Vector search is the process of querying a database to find the most similar vectors. This similarity search is done on numerical vectors that can represent any type of object (Figure 2). These vectors are often embeddings created from multimedia like images, video, and text fragments or entire documents that went through a deep learning model to encode their semantic characteristics into a vector form.

Embedding vectors typically have the advantage of being a smaller object than the original document (lower dimensionality), while maintaining as much information about the source as possible. Therefore, two documents that are similar often have similar embeddings.

Image of a 3D point cloud such as one created from LIDAR.
Figure 2. Vectors represent data points in higher dimensions
The points in Figure 2 are 3D but they could be 500 dimensions or even higher.

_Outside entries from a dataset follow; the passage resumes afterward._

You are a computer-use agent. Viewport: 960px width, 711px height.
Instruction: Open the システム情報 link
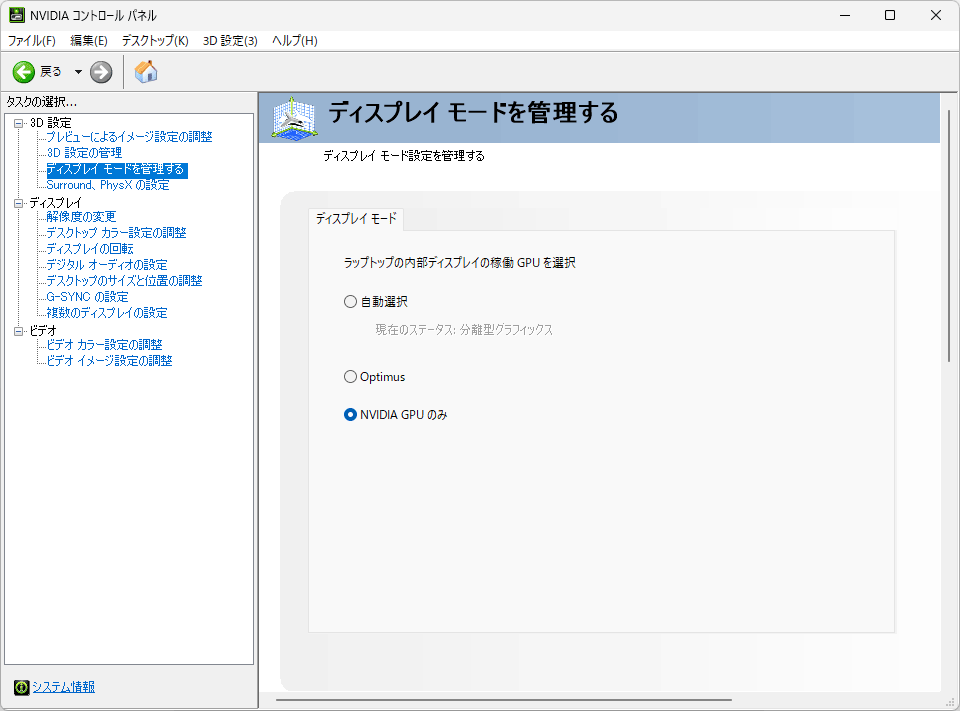63,687
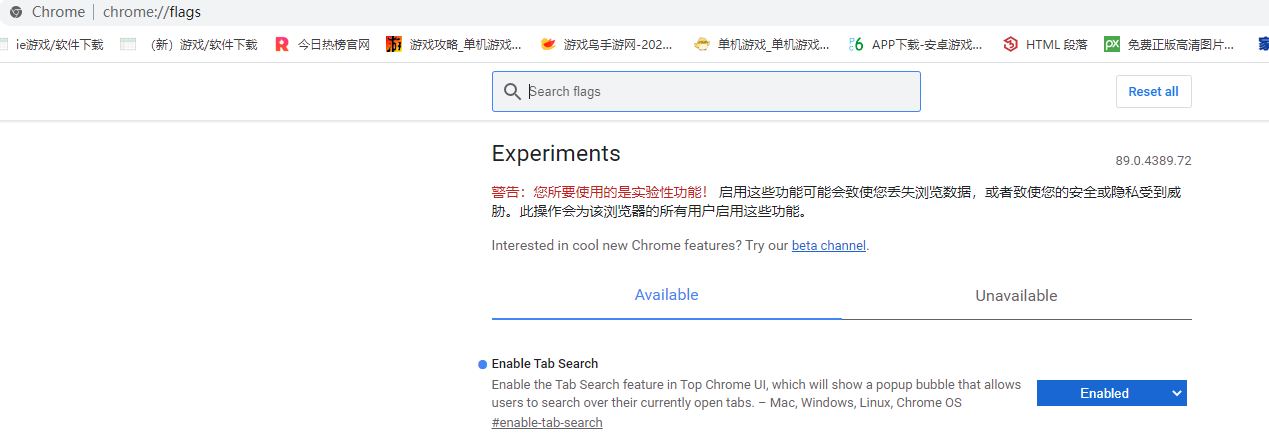Open the 今日热榜官网 bookmark icon
Image resolution: width=1269 pixels, height=448 pixels.
click(282, 44)
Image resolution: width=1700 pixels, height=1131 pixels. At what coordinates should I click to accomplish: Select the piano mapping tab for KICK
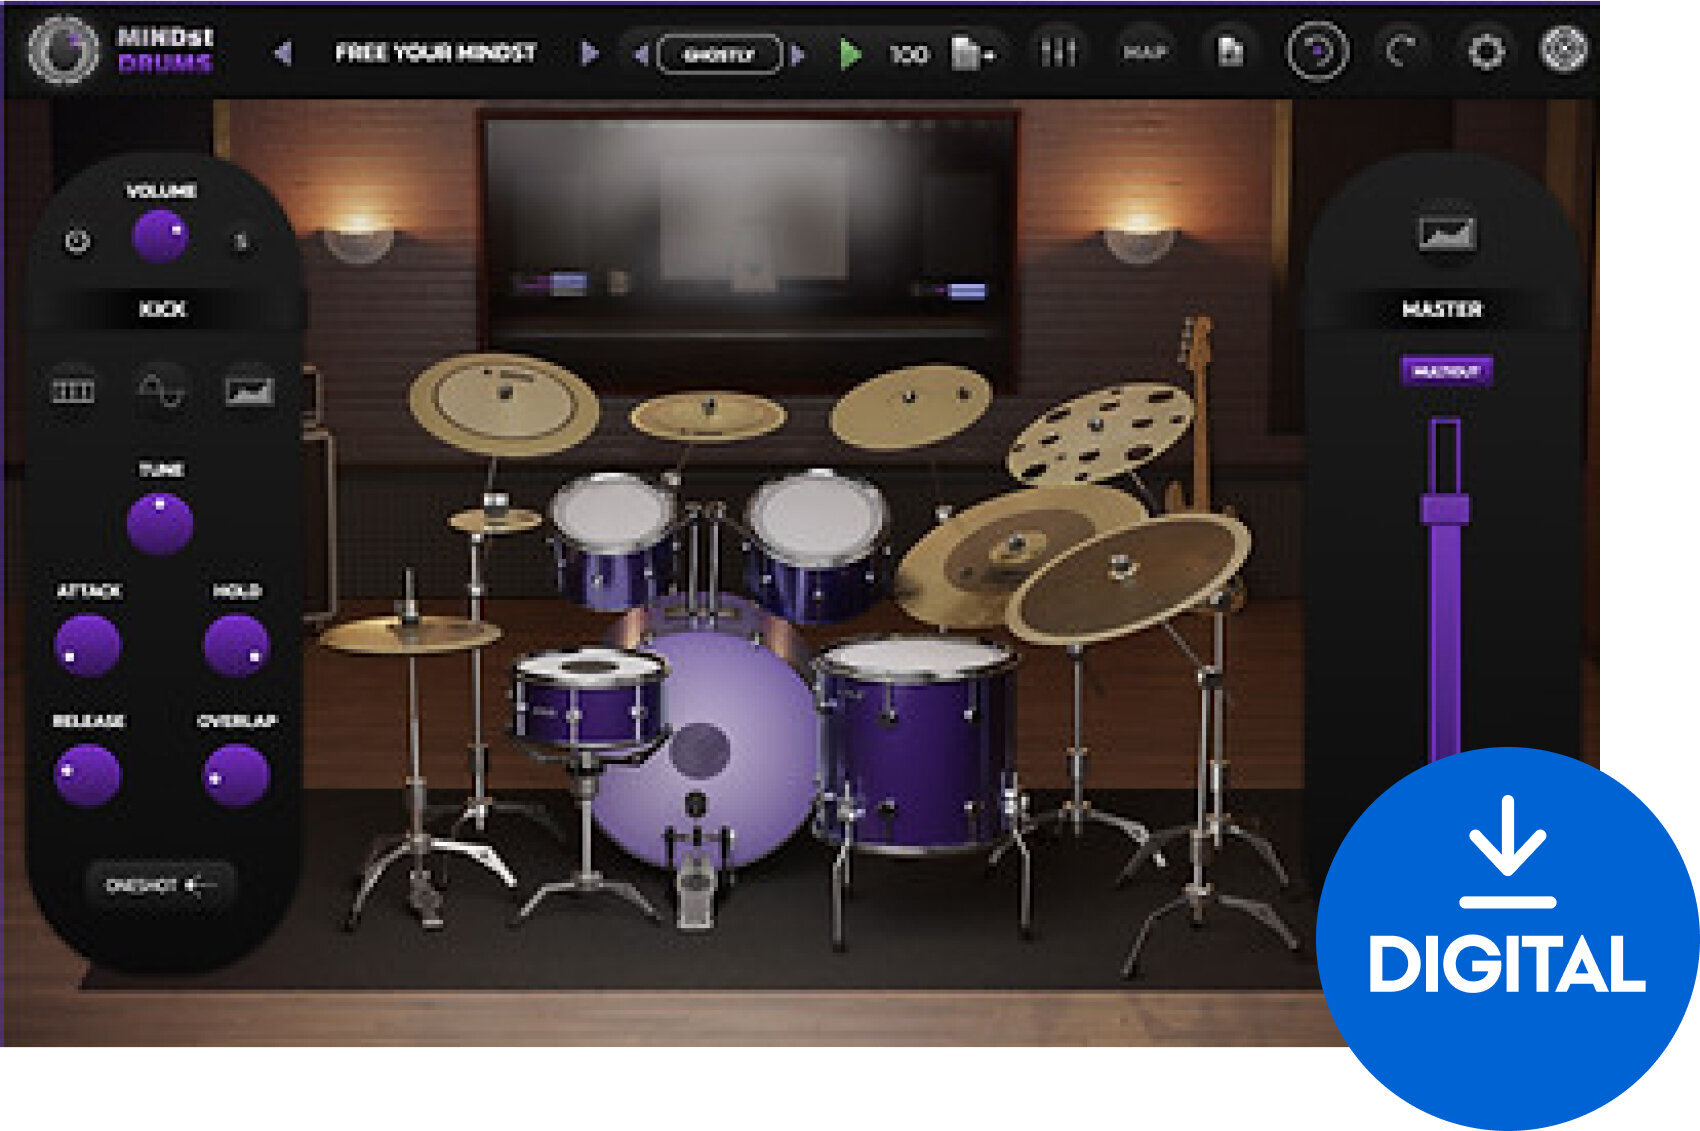[72, 390]

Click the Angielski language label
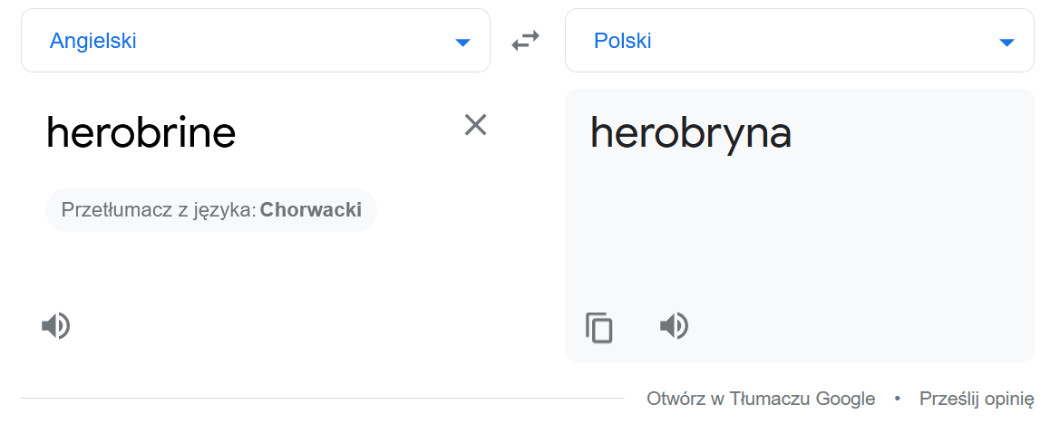[93, 41]
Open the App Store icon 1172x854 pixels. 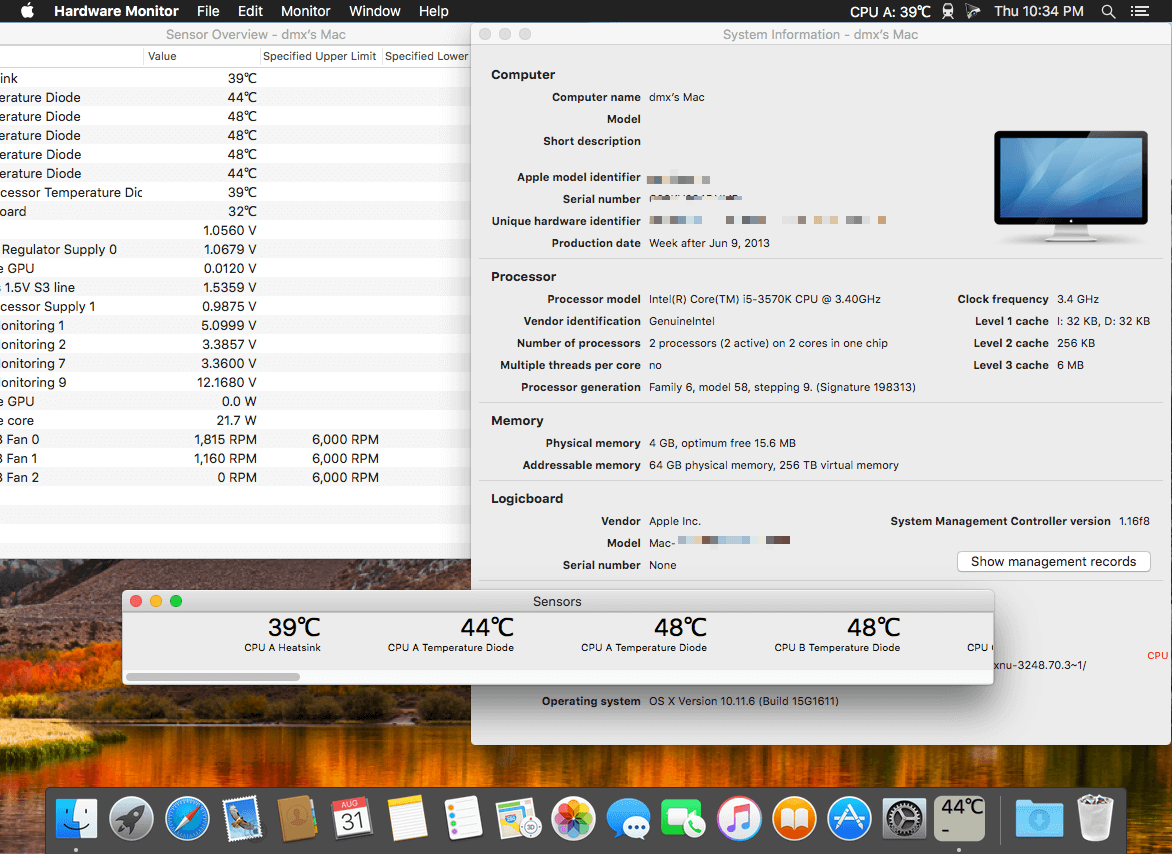[849, 818]
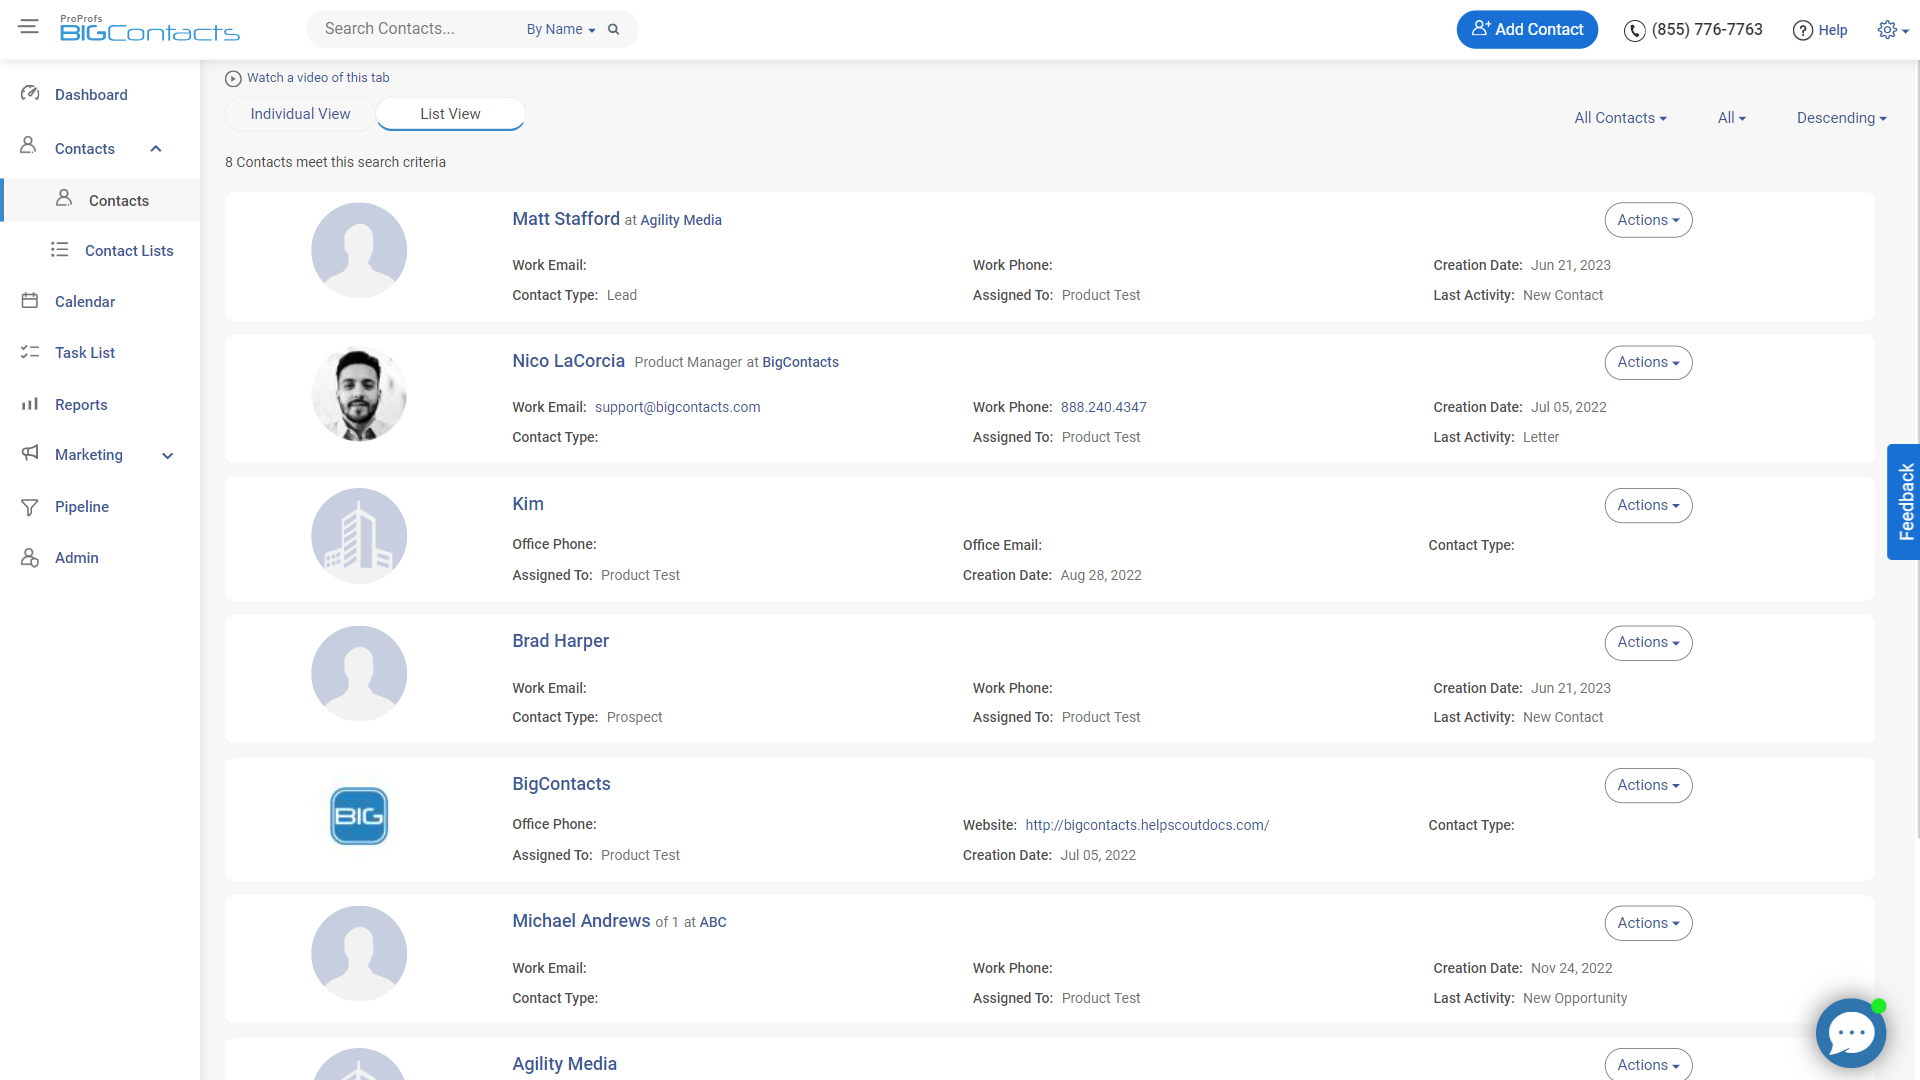Click the support@bigcontacts.com email link

click(x=678, y=406)
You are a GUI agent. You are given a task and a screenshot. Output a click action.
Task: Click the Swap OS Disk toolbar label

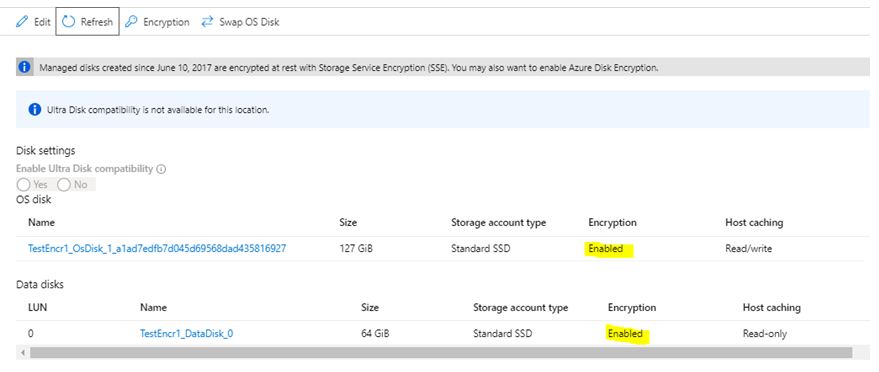point(249,22)
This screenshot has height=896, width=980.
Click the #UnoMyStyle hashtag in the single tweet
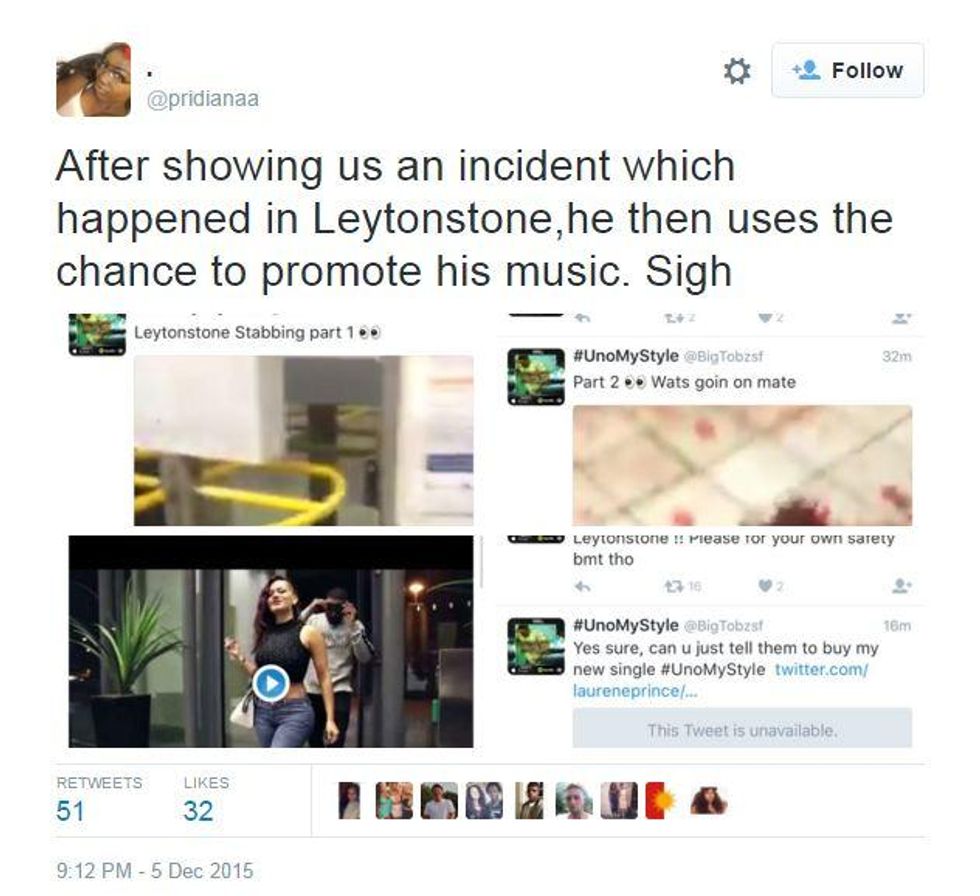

This makes it easier to compare objects, as the embedding vectors are smaller and retain most of the information. When two documents share similar characteristics, their embedding vectors are often spatially close, or similar.

Approximate methods for vector search
To handle larger datasets efficiently, approximate nearest neighbor (ANN) methods are often used for vector search. ANN methods speed up the search by approximating the closest vectors. This avoids the exhaustive distance computation often required by an exact brute-force approach, which requires comparing the query against every single vector in the database.

In addition to the search compute cost, storing many vectors can also consume a large amount of memory. To ensure both fast searches and low memory usage, you must index vectors in an efficient way. As we outline a bit later, this can sometimes benefit from compression. A vector index is a space-efficient data structure built on mathematical models that is used for efficiently querying several vectors at a time.

Updating the indexes, such as from inserting and deleting vectors, can cause problems when indexes take hours or even days to build. It turns out that these indexes can often be built much faster on the GPU. We showcase this performance later in the post.